Giorgio Armani Spring Summer 2024 “Oceanic Opulence”. Story by Eleonora de Gray, Editor-in-Chief of RUNWAY MAGAZINE. Photo Courtesy: Giorgio Armani.
Giorgio Armani’s Spring Summer 2024 collection is nothing short of a masterpiece, and I say that with the utmost fascination. The entire collection seems to have been born from the depths of the ocean, with fabrics that imitate the gentle waves and jewelry that resembles transparent underwater creatures. Scarves are transformed into multicolored shells, jackets evoke tropical underwater reefs, and necklaces mimic the intricacy of a fisherman’s net. Tops take on the appearance of fish scales, and the models themselves look like the most enchanting mermaids adorned in the riches of the deep. It’s truly AMAZING.

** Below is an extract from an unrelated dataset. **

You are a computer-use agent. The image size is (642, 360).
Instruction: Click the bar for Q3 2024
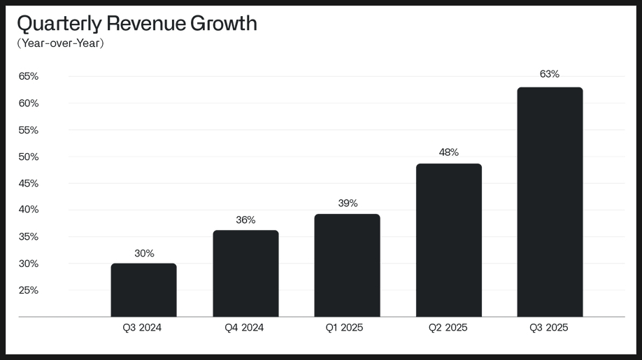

As the sun shone over Milan for the grand finale of fashion week, Giorgio Armani unveiled his Spring Summer 2024 Women’s collection, aptly named “Vibes.” The entire showcase was a symphony of undulating movements and rippling weaves, as if the very essence of water had been woven into the garments. The color palette expanded to include bronze, silver, and precious greens and purples, ultimately culminating in a pristine white that evokes the serenity of evenings.
Against a backdrop of softly diffused waves of color, the models graced the runway with late ’20s-inspired finger wave hairstyles. Each phase of the show was marked by a subtle shift in lighting and a focus on the interplay of fabrics and colors.
The initial phase showcased the interplay of bronze metallic fabrics and silk grayish blue, often cinched with leather belts that curved gracefully against the body. Phase two introduced Armani’s signature blue, featuring a strapless dress adorned with woven rectangles of blue against a darker knit sheath. Accessories included wave bangles worn mid-forearm and flat-soled boxing boots that gave a modern edge to the looks.
The collection seamlessly transitioned to a conversation between blue and marine green, with a standout wave-buttoned kimono jacket. A silk trouser and vest-top ensemble featured a frothy skirt composed of sheer wave-shaped panels that cascaded down towards the floor, creating a dramatic effect. As the mood deepened, near-black looks played with light and shadows, achieving their waviness through the reflective nature of silky fabrics. The colors came to life through waistcoats embroidered with gleaming shapes, resembling shells or planets, in shades of purples and blues.
The final phase introduced a wave of dusky pale pink, with color accents carried over from the previous section. Collarless jackets and long tulip skirts were adorned with art deco-inspired patterns in rolling cloud-shaped colors and subtle crystal embellishments. The show concluded with a model in a long, loosely fitted cloud dress featuring a crystal-inset sporty neckline, draping a floor-length sheer shawl with additional points of reflection. She was indeed as an underwater creature.
Giorgio Armani himself appeared, greeted by applause, waving to the audience. This entire collection was indeed a “vibe,” a captivating exploration of waves and colors that transported the audience to a world of elegance and artistry.